> [Document extract]

Abd al-Mu'min was born in the village of Tagra, near Tlemcen, in the Kingdom of the Hammadids, present-day Algeria, into the Kumiya tribe, an Arabized section of the Berber Zenata tribal confederation. This tribe settled in the north of what is now the province of Oran, not far from Nedroma. His father was a potter from Nedroma.

While young, Abd al-Mu'min went to Tlemcen to learn the Fiqh. His tutor died before he could complete his study. He then was made aware of a learned and pious Faqih called Feqih Soussi (later known as Ibn Tumart) who was travelling from the east on his way to his native land in Tinmel, present-day Morocco. Abd al-Mu'min and his peers wanted to convince Ibn Tumart to settle in Tlemcen, so he was sent to Ibn Tumart with a letter from the students inviting him to come to their land. The two met at Mellala near Bejaïa. Ibn Tumart turned down the invitation, but Abd al-Mu'min stayed with him and they continued the journey together to Morocco.

== Political life ==
===Under Ibn Tumart===
Some time around 1117, Abd al-Mu'min became a follower of Ibn Tumart, leader of the Masmudas (a Berber tribe of present-day western Morocco), a religious and military leader of renowned piety who had founded the Almohads as a religious order with the goal of restoring purity in Islam. His group had long been at odds with the Almoravids and had been forced into exile in the mountains. Abd al-Mu'min stayed with Ibn Tumart as he journeyed slowly towards Marrakesh. It was there that his mentor declared himself the Mahdi (divinely guided one) and that he was opposed to the Almoravid dynasty. After this pronouncement, the group moved to the Atlas Mountains and gathered followers there. In time they created a small Almohad state. During an attack on Marrakesh, al-Bashir the second in command, was killed and Abd al-Mu'min was named to take his place.

> [Required actions]
A – Answer these questions from the passage on Abd al-Mu'min:
(i) What was Abd al-Mu'min's father's trade?
(ii) Where did Abd al-Mu'min and Ibn Tumart meet?
(iii) Who was killed during the attack on Marrakesh?
B – Quote the passage on Abd al-Mu'min from "While young, Abd" to "together to Morocco.".
C – Continue the passage on Abd al-Mu'min's life from the point where it stops.
The entries that come next have no connection to the passage on Abd al-Mu'min.

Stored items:

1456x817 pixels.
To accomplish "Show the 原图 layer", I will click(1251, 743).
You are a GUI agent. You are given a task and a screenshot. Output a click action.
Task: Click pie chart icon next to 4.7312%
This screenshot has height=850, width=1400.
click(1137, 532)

> [Response list]
A –
(i) He was a potter from Nedroma.
(ii) They met at Mellala near Bejaïa.
(iii) Al-Bashir, the second in command, was killed.

B –
While young, Abd al-Mu'min went to Tlemcen to learn the Fiqh. His tutor died before he could complete his study. He then was made aware of a learned and pious Faqih called Feqih Soussi (later known as Ibn Tumart) who was travelling from the east on his way to his native land in Tinmel, present-day Morocco. Abd al-Mu'min and his peers wanted to convince Ibn Tumart to settle in Tlemcen, so he was sent to Ibn Tumart with a letter from the students inviting him to come to their land. The two met at Mellala near Bejaïa. Ibn Tumart turned down the invitation, but Abd al-Mu'min stayed with him and they continued the journey together to Morocco.

C –
===Accession===
When Ibn Tumart died in 1130 at his ribat in Tinmel, after suffering a severe defeat at the hands of the Almoravids, Abd al-Mu'min and the council of ten kept the death of Ibn Tumart secret for 3 years, since the Almohads were going through a difficult time in their fight against the Almoravids. Abd al-Mu'min also feared that the Masmuda (the Berber tribe of Ibn Tumart) would not accept him as their leader since he was an outsider. He did eventually lead the Almohads when a family relationship was arranged between him and Cheikh Abu Hafs, the leader of the Masmuda. He then came forward as the lieutenant of Ibn Tumart, became the leader of the movement, and forged it into a powerful military force. He proclaimed himself Caliph, with the titles of Khalifat al-Mahdi ('Representative of the Mahdi') and later – probably after the conquest of Marrakesh – of Amir al-Mu'minin ('Prince/Commander of the Believers'). He eventually adopted an Arab Qaysi genealogy that included the prophet Muhammad. Under him, the Almohads swept down from the mountains, eventually destroying the power of the faltering Almoravid dynasty by 1147.
===War against the Almoravids===
Abd al-Mu'min created his empire by first winning control of the high Atlas Mountains, then the Middle Atlas, into the Rif region, eventually moving into his homeland north of Tlemcen. In 1145, after the Almoravids lost the leader of their Catalan mercenaries, Reveter, the Almohads defeated them in open battle. From this point the Almohads moved west onto the Atlantic coastal plain. After laying siege to Marrakesh, they finally captured it in 1147. Traditional accounts state that after establishing his capital at Marrakesh, Abd al-Mu'min created a dilemma in that the Almohads considered it a city of heretics. He contented himself with the destruction of their palace and mosques, although it is not clear whether these were actually demolished or merely abandoned.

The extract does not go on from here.